A study of middle school students in charter schools in 15 states has found that they generally performed no better in math and reading than other public school students.
Students in charter schools in urban areas were an exception; they did better in math than their public-school peers, and charter-school students were generally more satisfied with their schools, said the study, done by Mathematica Policy Research Inc. and released Wednesday. But the outcome — that charter-school students generally didn't do better academically than other students — is sure to be disappointing to education officials seeking new ways to improve student achievement.
"This study adds to a growing body of evidence on this important policy issue," said John Easton, director of the Institute of Education Sciences in the Department of Education, which commissioned the study.
"This report helps us make sense of previous charter school studies that have generated a wide range of findings," said Phil Gleason, senior fellow at Mathematica and lead author of the study.

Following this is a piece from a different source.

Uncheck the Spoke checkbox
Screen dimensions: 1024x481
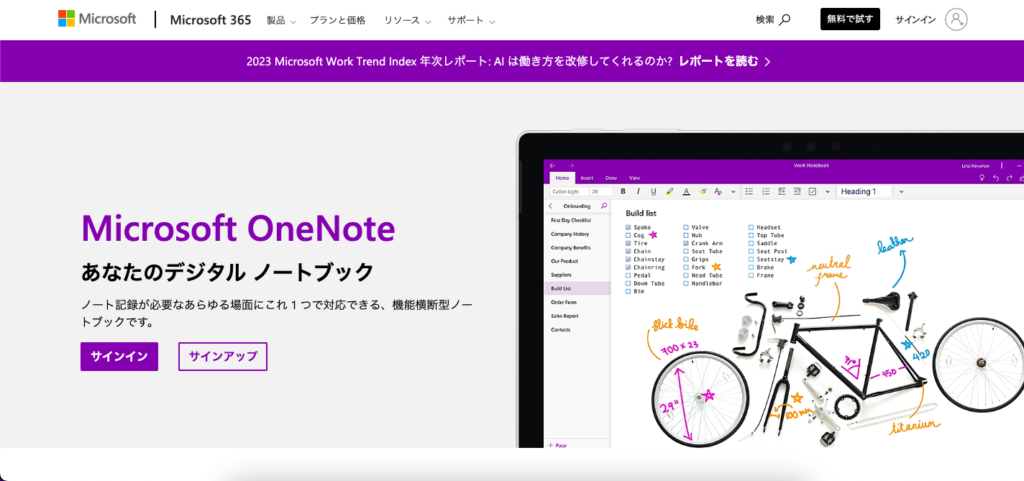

The findings, the first of their kind on such a scale, involved 2,330 middle-school children at 36 charter schools in 15 states. The charter schools were popular enough to use lotteries to decide which students would be admitted. The study compared outcomes of students who attended the schools (lottery winners) and children who applied but were not admitted (lottery losers) and typically went back to their neighborhood schools.
"We found that the average charter school — did not have positive impacts on students’ math or reading achievement," Mr. Gleason said.
However, like previous lottery-based studies that focused on single, urban districts, he said, "we found that charter schools in large urban areas and those serving a more disadvantaged student population had positive impacts on students’ achievement in math."
Recently, Mathematica released a study showing that students in the Knowledge Is Power Program (KIPP) charter-school system did well in both reading and math. In the 2009-2010 school year, some 5,000 charter schools are serving more than 1.5 million students in 40 states and the District of Columbia. This is about 3 percent of all public school students.
Charter schools are intended to play a key role in school improvement under the existing Elementary and Secondary Education Act (No Child Left Behind), as well as the programs established under the American Recovery and Reinvestment Act of 2009, Mathematica researchers said. However, the mixed outcomes are likely to continue the debate about how and under what circumstances to fund charter schools, they said.
In addition to mixed outcomes in academics, the Mathematica study found that charter schools did not significantly affect other outcomes, such as student attendance, suspensions, behavior or measures of student effort in school.